As a director, what is your job? It's a simple question, but deceptively so, almost like a zen koan (what is the sound of one clapboard clapping?) While most everyone else on a movie set has a clear and defined role, the director's job description is a nebulous thing, and if you ask fifty different filmmakers, you might get fifty different answers. Click below to see what John Carpenter had to say to Kurt Russell about directing and "vision," as well as advice from Terry Gilliam, via the always entertaining Quentin Tarantino.

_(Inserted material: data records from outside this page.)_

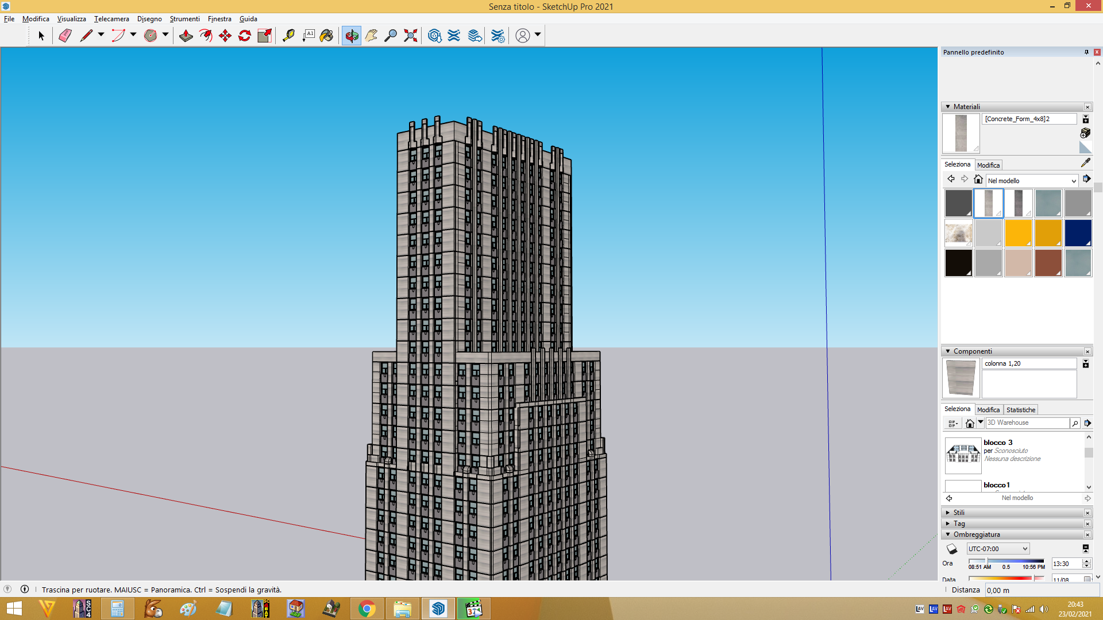
Task: Collapse the Materiali panel
Action: pos(948,107)
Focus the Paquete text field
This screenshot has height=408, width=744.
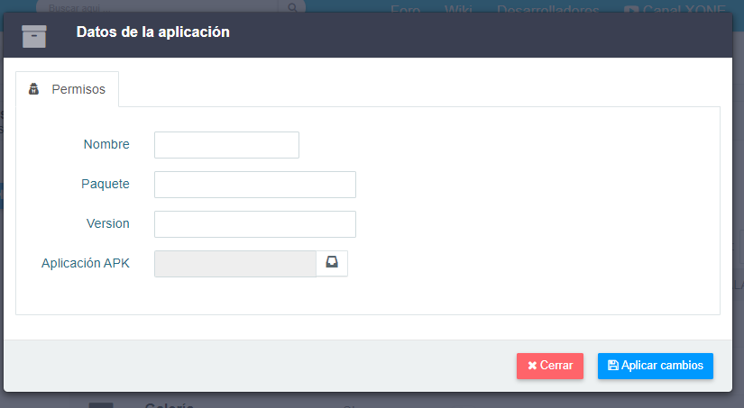(255, 185)
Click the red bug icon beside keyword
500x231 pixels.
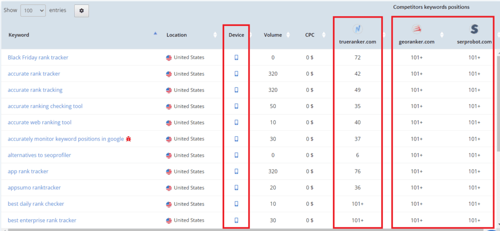[x=128, y=139]
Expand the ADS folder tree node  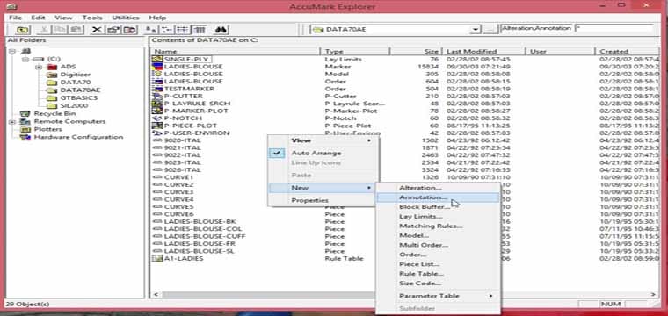[x=39, y=67]
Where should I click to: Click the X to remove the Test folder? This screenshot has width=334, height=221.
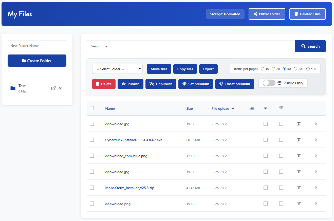(60, 88)
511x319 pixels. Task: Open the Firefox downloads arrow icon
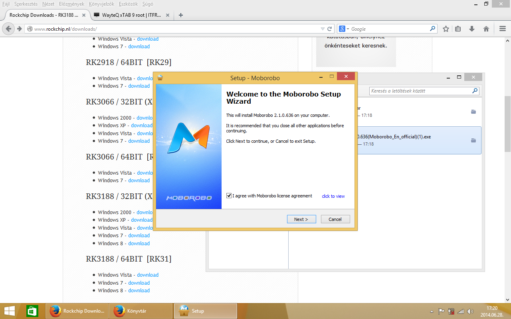[472, 29]
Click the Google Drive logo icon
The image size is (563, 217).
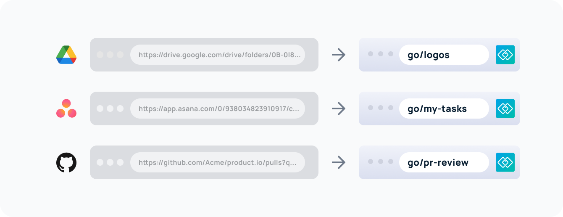pyautogui.click(x=66, y=55)
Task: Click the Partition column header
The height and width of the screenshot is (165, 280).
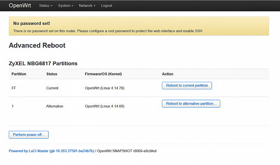Action: tap(19, 74)
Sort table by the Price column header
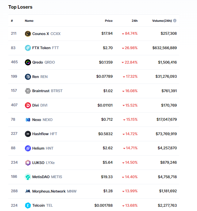 [x=109, y=21]
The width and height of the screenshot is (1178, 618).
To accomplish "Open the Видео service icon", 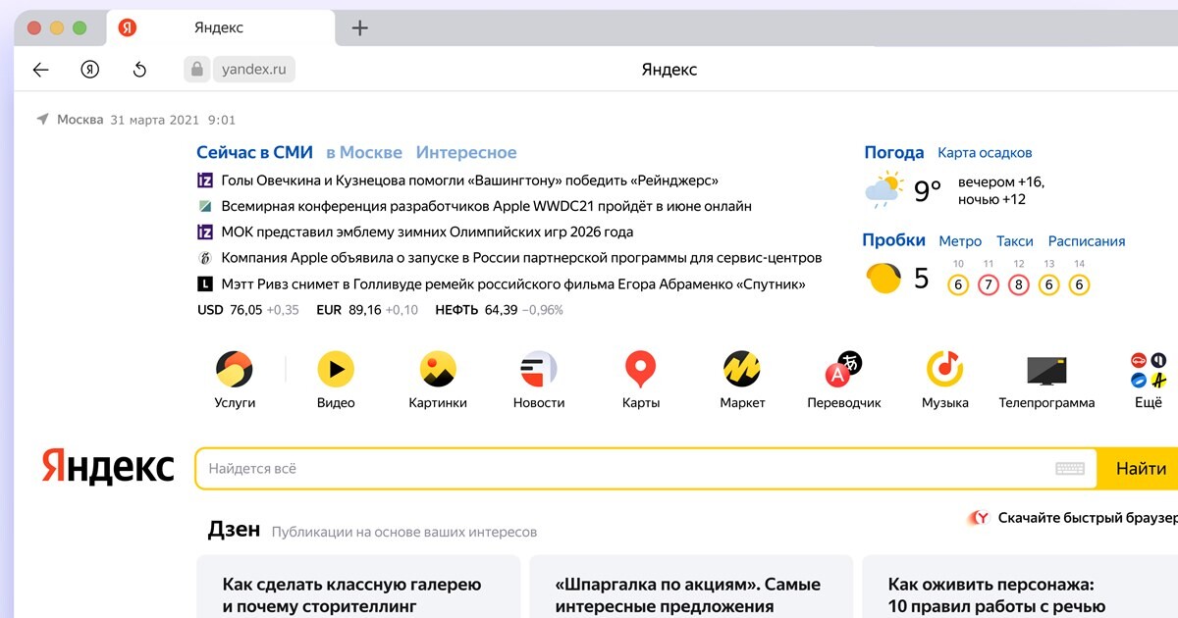I will pos(336,370).
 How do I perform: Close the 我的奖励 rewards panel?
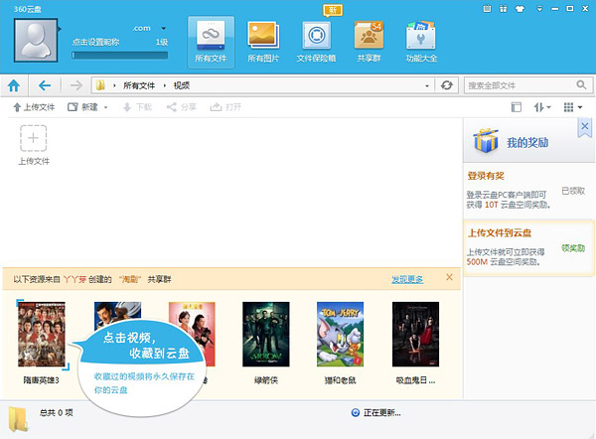(x=584, y=127)

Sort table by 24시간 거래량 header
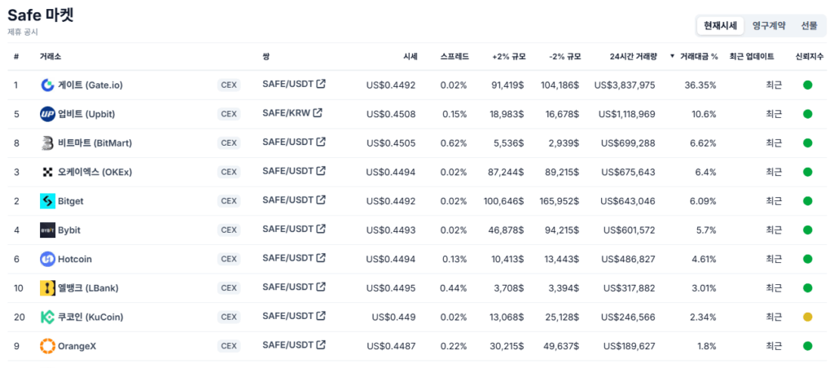click(x=634, y=56)
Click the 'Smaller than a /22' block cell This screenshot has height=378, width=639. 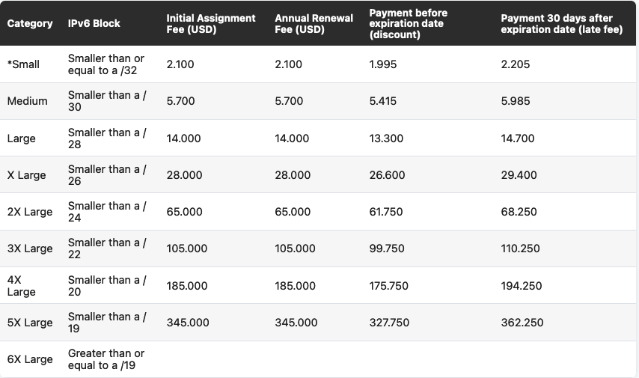pos(107,249)
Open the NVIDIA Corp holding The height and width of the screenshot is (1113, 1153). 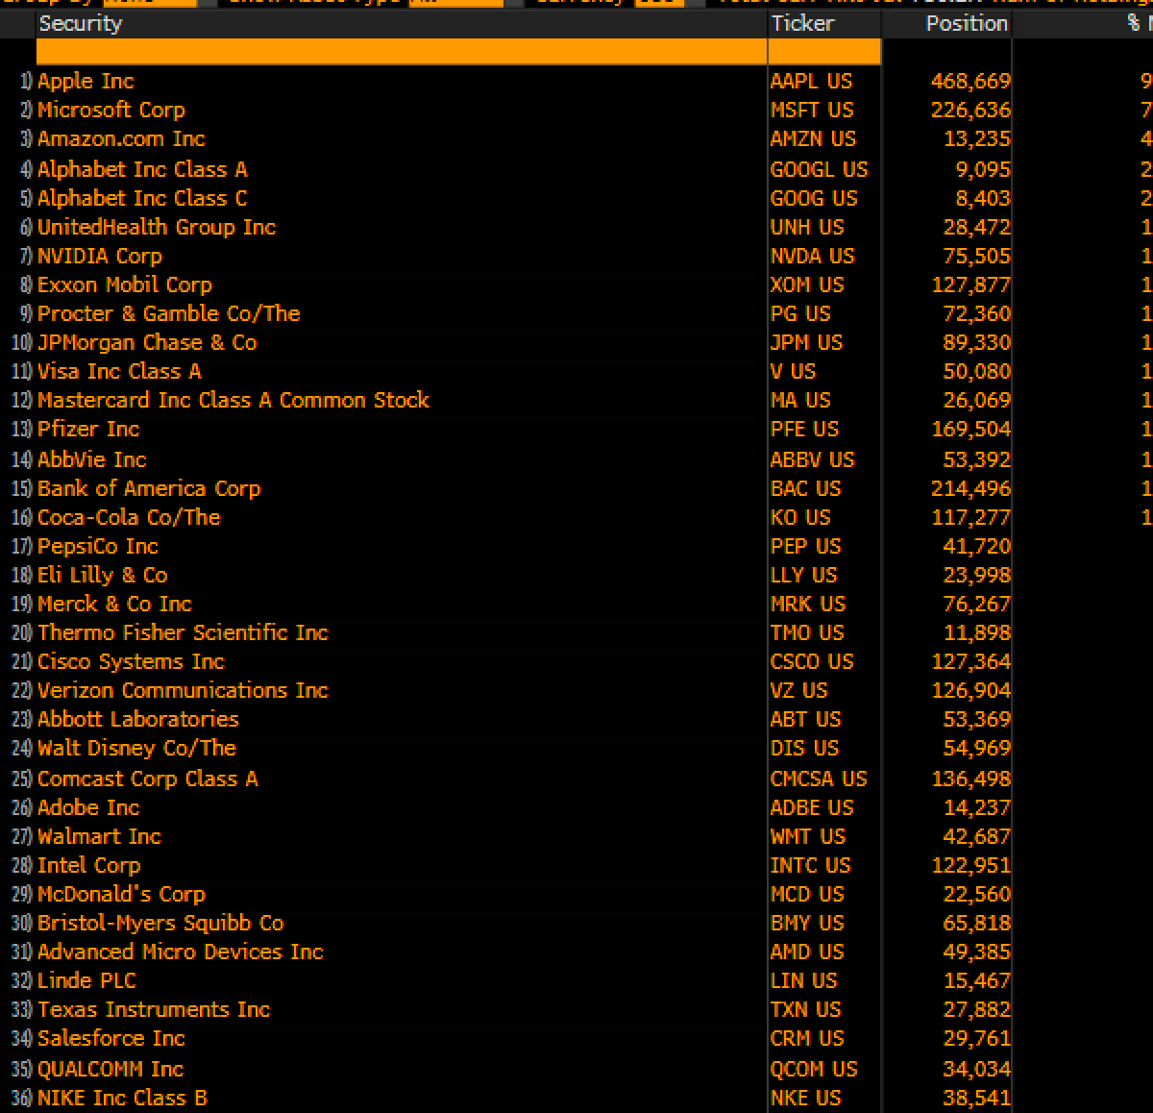click(99, 256)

John Carpenter and Kurt Russell have had a long and fruitful collaboration, from Big Trouble in Little Chinato Escape From New Yorkand beyondIn this conversation from a video on YouTube channel filmschoolcomments, Carpenter discusses reading a book by the great screenwriter William Goldman, scribe of such classics as Butch Cassidy and The Sundance Kid and The Marathon Man, and paraphrases Goldman as saying that no director has any vision, that it's the screenwriter who picks up most of the slack. Russell counters that:

Some directors see something, shoot it because it looks good....a succession of good looking images...not making me feel anything...There were guys who were traffic cops. But there are directors who have vision, I can watch 20 seconds of a movie and tell you...it's a John Carpenter movie.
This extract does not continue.